— Short task —
Copy the Aberdeen diary entry below word for word, starting at "Saturday, September 17, 2005" and ending at "time preparing breakfast.".

— Text —

--- Begin ---

Saturday, September 17, 2005

13 Aug 05: Saying goodbye to Aberdeen

13 Aug 05 (Sat):

I woke up for breakfast, my favourite meal of the day. I was probably one of the first to be at the canteen for breakfast that day. Before the breakfast, I ensured I have packed my luggage.

Ate breakfast. I thought to myself that I would miss the generous portion of breakfast at the hostel. Though personally, I still find that Conrad Centennial Singapore's Sunday Breakfast is my favourite by far. Yet, back in Singapore, it would be rare that I would be able to treat myself to cereals, fruits, fruit juices, yogurt and croissants for my regular breakfast. I make do with toasts usually because I won't like to spend too much time preparing breakfast.

After breakfast, I met my junior, XM, at 9.10 a.m. to take the public bus to the City of Aberdeen. Since we were both early for the bus, I took the time to find out British Airways' Aberdeen office's phone number. I phoned. Much to my relief, I was told that "everything's back to normal" and that I would be able to leave Aberdeen for London on British Airways as scheduled.

Anyway, back to the public bus. The public bus as I have mentioned would cost 1.10 pounds for a single trip journey of about 15 minutes. For this reason, I heard that some people would choose to walk an hour from the hostel to the City of Aberdeen. Anyway, the scenery along the way was probably nice, so if one had the time, one could take the walk as a leisure stroll cum exercise. But since I had not much time then, I chose to take the bus.

On our way to the music shop which was our destination, XM and I passed by the Clarks shoe-shop. We visited it. There were discountes offered. Some of the Clarks shoes sold at discounted prices were much cheaper than Clarks shoes sold in Singapore. This was so even when I have converted the prices of the shoes (in pounds) to Singapore currency. I would have bought myself a pair of shoes if I could find a pair to my liking.

Thereafter, we headed for the music shop. I bought myself Giovanni Bottesini's Method for Double Bass, Part One and Two. A pity that it did not sell any of Bottesini's double bass concertos. The shop personnel was very nice and she offered to order it for me and have it sent to Singapore, but I declined. I feared that the cost of air freight would make it not cost-effective.

--- End ---

— Available data —
--- Begin ---

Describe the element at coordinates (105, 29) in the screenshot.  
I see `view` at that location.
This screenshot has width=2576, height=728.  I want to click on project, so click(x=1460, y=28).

--- End ---

— Exercise response —
Saturday, September 17, 2005

13 Aug 05: Saying goodbye to Aberdeen

13 Aug 05 (Sat):

I woke up for breakfast, my favourite meal of the day. I was probably one of the first to be at the canteen for breakfast that day. Before the breakfast, I ensured I have packed my luggage.

Ate breakfast. I thought to myself that I would miss the generous portion of breakfast at the hostel. Though personally, I still find that Conrad Centennial Singapore's Sunday Breakfast is my favourite by far. Yet, back in Singapore, it would be rare that I would be able to treat myself to cereals, fruits, fruit juices, yogurt and croissants for my regular breakfast. I make do with toasts usually because I won't like to spend too much time preparing breakfast.